Old hay or straw is great mulch for keeping the soil moist, but it is not so great for weed control because the seeds in the bales will abundantly compensate for every weed that is smothered. Maybe you will be fortunate and get very clean hay. It’s a risk I prefer not to take after one year when I had wheat growing all over my garden on top of the mulch.

Composted manure with straw or sawdust is a wonderful option. Sourcing this requires becoming buddies with a farmer who is willing to let valuable by-products leave the farm for other places. We tackled the problem by becoming the farmer. It required building a barn, then building fences, then buying a menagerie that obligingly ate what we fed it and turned out bushels of poo mixed with their bedding so that now we have a fairly steady supply of mulch for the gardens. Since the chickens have already scratched through the compost, there are very few seeds left to cause trouble and the plants fairly leap into the air when they receive rain water filtered through fertilizing mulch.

We also mulch with wood chips, especially around the base of the fruit trees and berries. I don’t recommend twisters, but if you have a storm that takes out a bunch of your trees, you might as well dry your tears, cut the firewood, and run the branches through a chipper. Wait a year and the pile of chips will be fine mulch. Alternately you can take up spoon carving and collect the chips. We have a number of failed kuksas  and spoon blanks scattered around the blueberry bushes.

The easiest, least economic way involves carting loads of mulch home from a distributor and spreading it. If you mulch as heavily as you should, about 4 to 6 inches deep, you’re going to run into a bit of money.

However- no weeds! (Unless the chickens get out and scatter it into the lawn.)

Last week my greenhouse friend and I were fantasizing about gardening in heaven. Everything peak season, always bearing fruit, no pests, and no weeds! It’s a tantalizing thought. We just aren’t there yet, so we deal with it.

2 thoughts on “Five Organic Ways to Take Dominion over Weeds

  1. We just came home after being gone for a week and it feels like everything is going to pot😰
    When you mulch with cardboard, do you put it low enough that you don’t run into it when digging up flowerbeds the next year? Or is it gone by then?
    We tried something new this spring and covered the whole garden with straw before we planted and yes now, 3 weeks later there’s wheat growing all over the garden.
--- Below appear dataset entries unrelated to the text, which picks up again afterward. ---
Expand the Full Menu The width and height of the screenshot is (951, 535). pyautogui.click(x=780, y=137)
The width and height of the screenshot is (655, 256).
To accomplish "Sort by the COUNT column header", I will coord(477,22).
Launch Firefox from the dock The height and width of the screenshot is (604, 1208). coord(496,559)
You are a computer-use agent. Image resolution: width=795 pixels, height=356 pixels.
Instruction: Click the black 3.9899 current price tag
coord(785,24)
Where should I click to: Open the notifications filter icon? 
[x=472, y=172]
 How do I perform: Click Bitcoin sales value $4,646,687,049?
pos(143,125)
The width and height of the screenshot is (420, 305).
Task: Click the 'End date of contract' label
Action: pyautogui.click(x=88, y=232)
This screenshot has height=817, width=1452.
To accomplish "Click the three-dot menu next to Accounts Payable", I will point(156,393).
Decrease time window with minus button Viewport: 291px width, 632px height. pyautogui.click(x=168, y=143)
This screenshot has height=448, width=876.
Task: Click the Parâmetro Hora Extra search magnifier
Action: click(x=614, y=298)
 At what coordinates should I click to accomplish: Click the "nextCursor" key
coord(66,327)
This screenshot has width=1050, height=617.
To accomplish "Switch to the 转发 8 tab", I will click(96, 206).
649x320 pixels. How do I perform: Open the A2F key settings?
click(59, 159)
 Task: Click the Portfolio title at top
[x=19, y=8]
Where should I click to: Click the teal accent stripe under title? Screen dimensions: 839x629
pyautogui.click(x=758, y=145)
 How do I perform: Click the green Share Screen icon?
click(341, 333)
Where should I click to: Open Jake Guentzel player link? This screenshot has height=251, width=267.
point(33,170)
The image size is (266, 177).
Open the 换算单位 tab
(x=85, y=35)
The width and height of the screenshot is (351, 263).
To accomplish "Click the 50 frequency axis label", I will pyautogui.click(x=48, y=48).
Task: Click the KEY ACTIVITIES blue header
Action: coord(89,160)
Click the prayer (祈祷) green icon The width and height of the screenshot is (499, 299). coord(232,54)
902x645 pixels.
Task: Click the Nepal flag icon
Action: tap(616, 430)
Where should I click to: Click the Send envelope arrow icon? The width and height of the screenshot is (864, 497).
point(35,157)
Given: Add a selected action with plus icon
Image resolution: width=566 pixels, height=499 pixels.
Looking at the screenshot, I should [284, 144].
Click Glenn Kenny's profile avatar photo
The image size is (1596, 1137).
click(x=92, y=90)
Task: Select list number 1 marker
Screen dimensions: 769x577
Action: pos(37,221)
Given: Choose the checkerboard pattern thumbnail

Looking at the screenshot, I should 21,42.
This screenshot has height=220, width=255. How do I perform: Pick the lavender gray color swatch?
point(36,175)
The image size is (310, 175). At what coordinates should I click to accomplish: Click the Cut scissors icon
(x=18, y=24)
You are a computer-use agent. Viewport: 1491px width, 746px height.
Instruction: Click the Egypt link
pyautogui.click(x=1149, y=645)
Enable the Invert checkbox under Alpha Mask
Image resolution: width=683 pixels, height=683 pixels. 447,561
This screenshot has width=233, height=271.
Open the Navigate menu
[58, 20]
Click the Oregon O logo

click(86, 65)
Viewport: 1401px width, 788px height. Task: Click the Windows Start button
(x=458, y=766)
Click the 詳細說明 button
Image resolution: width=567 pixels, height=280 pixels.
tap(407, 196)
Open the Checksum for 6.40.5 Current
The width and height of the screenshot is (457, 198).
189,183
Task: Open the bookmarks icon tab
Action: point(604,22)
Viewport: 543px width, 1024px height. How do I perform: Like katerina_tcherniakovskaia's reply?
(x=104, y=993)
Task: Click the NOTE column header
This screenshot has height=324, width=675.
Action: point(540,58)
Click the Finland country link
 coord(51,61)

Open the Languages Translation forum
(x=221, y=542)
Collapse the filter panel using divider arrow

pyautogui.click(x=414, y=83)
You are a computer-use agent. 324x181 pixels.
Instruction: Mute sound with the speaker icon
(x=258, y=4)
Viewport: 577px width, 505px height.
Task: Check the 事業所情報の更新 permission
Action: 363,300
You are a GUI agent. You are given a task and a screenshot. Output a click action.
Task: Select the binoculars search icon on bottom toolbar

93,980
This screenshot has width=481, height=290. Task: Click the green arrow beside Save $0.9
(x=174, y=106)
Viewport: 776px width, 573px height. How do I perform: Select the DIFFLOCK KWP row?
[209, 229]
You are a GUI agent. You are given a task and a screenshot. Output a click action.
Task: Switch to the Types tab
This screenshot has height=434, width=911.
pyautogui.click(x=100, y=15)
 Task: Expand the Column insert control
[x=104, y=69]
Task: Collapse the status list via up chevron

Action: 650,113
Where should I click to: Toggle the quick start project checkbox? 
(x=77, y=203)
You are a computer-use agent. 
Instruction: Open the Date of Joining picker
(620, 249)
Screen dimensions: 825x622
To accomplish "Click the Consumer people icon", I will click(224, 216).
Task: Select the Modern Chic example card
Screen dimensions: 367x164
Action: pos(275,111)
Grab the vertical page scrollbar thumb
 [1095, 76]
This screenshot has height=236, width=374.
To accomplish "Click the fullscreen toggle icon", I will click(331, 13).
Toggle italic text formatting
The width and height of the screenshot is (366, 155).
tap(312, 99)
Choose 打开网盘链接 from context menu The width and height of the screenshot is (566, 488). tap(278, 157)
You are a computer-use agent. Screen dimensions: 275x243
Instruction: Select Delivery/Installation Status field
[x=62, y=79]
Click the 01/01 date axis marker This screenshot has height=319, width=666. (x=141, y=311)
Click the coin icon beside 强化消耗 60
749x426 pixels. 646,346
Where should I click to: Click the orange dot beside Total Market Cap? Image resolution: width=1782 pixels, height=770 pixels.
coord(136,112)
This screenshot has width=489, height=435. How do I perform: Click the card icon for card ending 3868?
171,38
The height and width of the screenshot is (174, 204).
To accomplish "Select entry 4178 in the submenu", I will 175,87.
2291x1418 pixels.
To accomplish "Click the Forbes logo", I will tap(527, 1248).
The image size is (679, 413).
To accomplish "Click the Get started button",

I slightly unhappy and feeling somewhat loose ended and not sure where to start.
    But I did plant the dahlia bulbs from you now finally and am looking forward to those fruits!

    1. I put the cardboard right on the dirt, then put mulch on top. It seems to keep the weeds down because they can’t find those peepholes that they grow through in mulch.
      Sorry about the wheat. At least it’s fairly easy to pull, but it’s so annoying when you thought you were getting ahead.